• To be fair to the large number of blocked instances on the Beehaw blocklist, most of them are from a starter blocklist that’s been circulated through the fediverse of “These are skinhead and child sexual abuse material instances. Block them before they even try to federate.” I think the only true defederation controversy is with Lemmy.World and sh.itjust.works and that was a purely mechanical issue of “too much troll traffic all at once and no tools to surgically handle it rather than just burn down the whole thing”

    • I’m wondering what “over 400 blocked instances” means in practical terms. Most of us have no idea if 400 is a large or small number in relation to the size of the fediverse. Most of us don’t know how big those blocked instances are, or if they even exist anymore.

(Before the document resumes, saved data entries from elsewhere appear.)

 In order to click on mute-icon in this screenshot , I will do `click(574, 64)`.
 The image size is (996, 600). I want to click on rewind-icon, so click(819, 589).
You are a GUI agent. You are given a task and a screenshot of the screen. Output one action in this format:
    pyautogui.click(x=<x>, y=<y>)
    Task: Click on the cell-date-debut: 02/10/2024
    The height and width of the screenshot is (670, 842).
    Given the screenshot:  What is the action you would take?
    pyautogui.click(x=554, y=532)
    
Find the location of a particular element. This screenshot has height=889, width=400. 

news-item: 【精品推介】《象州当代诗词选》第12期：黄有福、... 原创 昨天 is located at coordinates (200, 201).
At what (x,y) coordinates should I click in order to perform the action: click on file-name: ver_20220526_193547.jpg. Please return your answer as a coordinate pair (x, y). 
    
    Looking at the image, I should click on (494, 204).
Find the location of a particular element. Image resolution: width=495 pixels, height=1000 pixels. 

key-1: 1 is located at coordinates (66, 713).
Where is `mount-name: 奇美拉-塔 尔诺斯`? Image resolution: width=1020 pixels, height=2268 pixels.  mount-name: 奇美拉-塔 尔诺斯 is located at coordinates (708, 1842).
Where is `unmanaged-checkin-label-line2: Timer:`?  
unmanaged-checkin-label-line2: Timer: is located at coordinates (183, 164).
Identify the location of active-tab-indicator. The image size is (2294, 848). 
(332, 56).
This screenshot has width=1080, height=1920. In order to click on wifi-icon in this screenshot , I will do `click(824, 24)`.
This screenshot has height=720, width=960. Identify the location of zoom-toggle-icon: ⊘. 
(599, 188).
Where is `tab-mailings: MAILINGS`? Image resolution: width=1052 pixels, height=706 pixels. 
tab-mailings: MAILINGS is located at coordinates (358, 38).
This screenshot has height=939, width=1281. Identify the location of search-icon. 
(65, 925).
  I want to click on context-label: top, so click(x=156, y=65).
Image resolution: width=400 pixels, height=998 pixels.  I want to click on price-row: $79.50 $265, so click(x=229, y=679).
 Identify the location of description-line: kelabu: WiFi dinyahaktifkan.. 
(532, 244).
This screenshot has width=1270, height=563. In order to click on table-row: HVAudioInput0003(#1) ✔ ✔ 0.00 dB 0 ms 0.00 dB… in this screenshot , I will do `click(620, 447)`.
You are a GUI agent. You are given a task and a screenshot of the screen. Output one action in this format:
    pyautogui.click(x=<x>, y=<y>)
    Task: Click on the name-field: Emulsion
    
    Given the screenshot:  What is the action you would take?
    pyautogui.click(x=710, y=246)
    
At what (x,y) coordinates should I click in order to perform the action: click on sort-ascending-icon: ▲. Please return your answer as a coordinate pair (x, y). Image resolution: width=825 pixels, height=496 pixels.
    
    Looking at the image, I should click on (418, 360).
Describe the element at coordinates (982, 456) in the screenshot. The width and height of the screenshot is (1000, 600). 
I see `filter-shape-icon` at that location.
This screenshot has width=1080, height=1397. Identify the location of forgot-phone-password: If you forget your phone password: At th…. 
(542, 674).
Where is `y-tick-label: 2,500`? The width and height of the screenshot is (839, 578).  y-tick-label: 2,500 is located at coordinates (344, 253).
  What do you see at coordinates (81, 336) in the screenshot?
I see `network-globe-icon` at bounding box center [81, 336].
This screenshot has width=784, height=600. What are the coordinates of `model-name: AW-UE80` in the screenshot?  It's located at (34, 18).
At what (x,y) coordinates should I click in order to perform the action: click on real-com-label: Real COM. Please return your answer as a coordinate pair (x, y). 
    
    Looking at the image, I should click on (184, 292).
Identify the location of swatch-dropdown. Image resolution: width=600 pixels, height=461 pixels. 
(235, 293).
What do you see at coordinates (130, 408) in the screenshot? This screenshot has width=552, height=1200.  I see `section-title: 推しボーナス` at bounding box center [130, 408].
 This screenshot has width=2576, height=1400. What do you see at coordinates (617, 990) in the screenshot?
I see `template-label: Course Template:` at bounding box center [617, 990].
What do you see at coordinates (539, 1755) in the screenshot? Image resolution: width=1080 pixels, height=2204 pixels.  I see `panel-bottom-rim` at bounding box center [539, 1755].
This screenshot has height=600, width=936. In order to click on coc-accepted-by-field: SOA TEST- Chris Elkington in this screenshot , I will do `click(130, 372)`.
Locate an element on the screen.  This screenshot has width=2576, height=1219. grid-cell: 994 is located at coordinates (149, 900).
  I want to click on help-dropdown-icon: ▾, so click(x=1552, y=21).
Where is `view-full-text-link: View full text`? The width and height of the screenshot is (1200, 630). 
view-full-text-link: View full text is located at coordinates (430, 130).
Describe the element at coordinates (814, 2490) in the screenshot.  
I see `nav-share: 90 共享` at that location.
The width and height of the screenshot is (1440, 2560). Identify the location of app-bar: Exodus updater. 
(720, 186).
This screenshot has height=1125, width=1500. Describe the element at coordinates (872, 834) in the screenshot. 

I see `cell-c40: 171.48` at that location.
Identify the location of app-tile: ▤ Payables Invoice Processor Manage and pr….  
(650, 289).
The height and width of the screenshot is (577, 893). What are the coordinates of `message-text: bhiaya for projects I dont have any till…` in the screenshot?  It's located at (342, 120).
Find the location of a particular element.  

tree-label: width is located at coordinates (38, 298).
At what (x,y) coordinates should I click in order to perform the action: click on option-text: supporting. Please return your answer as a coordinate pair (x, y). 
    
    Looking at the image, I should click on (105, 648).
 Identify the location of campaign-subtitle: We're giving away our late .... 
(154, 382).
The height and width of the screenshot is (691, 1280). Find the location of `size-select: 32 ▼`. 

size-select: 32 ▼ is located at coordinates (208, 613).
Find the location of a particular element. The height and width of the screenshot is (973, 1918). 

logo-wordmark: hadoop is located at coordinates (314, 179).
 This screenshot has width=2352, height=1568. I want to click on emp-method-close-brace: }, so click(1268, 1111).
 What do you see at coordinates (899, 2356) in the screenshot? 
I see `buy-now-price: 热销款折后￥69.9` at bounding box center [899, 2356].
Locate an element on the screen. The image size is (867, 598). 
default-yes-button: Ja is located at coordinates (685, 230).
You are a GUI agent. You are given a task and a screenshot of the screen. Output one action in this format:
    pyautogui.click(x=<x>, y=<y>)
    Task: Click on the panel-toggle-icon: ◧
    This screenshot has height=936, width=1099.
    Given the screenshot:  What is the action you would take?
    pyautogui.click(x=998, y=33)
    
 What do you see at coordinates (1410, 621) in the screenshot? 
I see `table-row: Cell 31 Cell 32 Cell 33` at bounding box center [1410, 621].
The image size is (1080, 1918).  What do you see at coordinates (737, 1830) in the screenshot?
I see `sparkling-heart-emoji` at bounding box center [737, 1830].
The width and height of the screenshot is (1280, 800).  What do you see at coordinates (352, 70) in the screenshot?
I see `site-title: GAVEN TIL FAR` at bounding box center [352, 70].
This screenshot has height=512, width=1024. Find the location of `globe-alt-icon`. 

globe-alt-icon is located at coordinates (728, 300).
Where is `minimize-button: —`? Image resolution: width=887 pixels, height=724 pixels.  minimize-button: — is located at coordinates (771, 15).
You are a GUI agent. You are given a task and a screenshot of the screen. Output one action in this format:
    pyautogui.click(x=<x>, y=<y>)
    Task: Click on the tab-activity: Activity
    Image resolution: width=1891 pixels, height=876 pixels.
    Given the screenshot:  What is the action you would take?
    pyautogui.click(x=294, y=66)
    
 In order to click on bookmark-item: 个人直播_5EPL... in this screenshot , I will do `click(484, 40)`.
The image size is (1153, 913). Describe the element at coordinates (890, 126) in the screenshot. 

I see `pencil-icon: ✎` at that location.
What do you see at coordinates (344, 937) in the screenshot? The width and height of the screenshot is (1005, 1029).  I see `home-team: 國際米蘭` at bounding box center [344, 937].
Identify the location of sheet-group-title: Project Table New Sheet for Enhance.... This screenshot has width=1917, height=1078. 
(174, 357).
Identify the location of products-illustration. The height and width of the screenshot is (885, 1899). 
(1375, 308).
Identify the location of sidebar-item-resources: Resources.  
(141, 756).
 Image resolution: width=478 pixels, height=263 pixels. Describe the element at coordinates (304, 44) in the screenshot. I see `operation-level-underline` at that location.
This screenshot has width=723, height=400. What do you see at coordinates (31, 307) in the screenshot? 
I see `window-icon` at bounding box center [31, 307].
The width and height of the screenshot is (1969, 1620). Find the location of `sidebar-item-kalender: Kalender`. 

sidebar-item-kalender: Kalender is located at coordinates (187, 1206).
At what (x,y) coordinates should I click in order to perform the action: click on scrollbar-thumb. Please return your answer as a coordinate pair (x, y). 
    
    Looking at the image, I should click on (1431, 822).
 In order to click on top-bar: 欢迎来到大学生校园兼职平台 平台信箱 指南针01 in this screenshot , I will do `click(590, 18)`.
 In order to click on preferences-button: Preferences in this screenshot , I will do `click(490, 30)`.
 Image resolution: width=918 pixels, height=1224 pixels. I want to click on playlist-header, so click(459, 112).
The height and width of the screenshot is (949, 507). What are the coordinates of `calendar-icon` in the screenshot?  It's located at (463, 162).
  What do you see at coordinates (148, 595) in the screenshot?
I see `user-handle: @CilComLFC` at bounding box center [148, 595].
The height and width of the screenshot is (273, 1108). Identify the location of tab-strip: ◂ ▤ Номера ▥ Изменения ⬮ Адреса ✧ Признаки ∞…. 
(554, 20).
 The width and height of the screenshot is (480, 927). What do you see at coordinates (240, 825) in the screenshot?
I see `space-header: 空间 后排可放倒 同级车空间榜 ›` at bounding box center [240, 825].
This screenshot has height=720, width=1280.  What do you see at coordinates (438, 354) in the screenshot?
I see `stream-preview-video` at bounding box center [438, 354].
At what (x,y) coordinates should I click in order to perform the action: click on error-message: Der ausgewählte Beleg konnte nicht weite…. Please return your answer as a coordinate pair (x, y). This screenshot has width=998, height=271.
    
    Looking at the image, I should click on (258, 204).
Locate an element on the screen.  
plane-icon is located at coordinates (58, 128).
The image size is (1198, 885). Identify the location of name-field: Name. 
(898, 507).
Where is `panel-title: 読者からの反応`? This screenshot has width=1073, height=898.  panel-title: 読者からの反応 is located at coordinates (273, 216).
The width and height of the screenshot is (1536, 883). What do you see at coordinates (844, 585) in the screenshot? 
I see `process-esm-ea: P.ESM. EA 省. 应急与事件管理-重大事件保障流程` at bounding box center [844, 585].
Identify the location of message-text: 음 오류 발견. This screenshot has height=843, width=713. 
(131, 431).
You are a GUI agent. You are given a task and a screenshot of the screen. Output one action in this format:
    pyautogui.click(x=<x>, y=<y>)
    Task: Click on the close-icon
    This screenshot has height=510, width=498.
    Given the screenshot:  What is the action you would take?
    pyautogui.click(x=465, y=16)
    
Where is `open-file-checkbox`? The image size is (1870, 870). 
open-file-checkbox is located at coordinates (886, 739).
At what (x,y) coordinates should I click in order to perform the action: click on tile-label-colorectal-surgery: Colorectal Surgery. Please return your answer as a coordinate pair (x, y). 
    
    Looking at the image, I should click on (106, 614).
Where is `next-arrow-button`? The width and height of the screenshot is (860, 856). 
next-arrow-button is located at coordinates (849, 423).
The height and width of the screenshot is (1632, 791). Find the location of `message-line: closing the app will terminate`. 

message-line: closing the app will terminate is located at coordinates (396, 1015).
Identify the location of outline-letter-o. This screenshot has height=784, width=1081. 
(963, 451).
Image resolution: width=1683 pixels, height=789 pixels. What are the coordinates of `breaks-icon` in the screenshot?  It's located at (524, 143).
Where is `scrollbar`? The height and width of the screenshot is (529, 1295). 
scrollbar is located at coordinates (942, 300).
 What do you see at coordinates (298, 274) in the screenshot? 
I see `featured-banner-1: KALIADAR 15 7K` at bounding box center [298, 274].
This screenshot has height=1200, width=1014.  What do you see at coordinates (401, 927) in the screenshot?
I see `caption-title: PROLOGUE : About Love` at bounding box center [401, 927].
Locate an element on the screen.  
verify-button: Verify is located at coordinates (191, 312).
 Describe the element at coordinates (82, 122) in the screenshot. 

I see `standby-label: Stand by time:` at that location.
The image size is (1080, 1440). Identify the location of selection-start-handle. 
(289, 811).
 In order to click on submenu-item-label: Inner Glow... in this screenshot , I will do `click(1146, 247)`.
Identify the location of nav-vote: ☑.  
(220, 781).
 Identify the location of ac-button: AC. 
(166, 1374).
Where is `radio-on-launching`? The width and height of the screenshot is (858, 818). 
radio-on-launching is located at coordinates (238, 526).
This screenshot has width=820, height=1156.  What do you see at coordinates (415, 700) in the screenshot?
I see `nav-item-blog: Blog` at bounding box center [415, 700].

      Mostly, as you explain, I don’t care about numbers if what they’re blocking is hatred and abuse. Maybe “over 400 blocked instances” is supposed to be a criticism, but to me, it sounds like the people running Beehaw are doing their jobs well.

      • That’s a fair concern. You can check the data for yourself on the awesome-lemmy-instances repository; alternatively I have made this tool to make the search more interactive and user friendly: defed.xyz.

        Short answer to your question is: 410 is a lot. They are the second instance for number of defeds, only beaten by feddit.dk. Most big instances tend to have between 30 and 50 blocks, with the notable exception of sh.itjust.works which has only 5.

        To give credit where credit is due, few of the instances blocked by beehaw actually run Lemmy and even fewer are active (2 or more monthly active users). This doesn’t change the fact that it’s a BIG number.

        edit: pinging @Cube6392@beehaw.org as this partially answers their question.

        • Not really. How many users are on the blocked instances? How many of those instances have tried to federate with Beehaw? How active are the people on the blocked instances? How active are people not on those instances who do interact with them? A raw number of instances isn’t that useful to understanding the impact on the network graph

      • I agree. I think relying too heavily on blocklists can be a detriment to the growth and decentralization of the Fediverse. Who even decides what ends up on them? Maybe you pass through the crossair of whoever handles that while they’re having a bad day and boom, you’re barred out of 2/3 of all the content.

        • I don’t mind big blocklists honestly, the problem with auditing is purely on a UX side - if we would have a way to sort/filter isntances by software and have some kind of grouping (“all of these instances are on a list of badies”), it wouldn’t be such a problem.

          What’s really a problem is whitelisting. It’s proactively punishing those who use small/personal instances, and not federating is much easier than defederating, so it’ll more probably be abused by admins.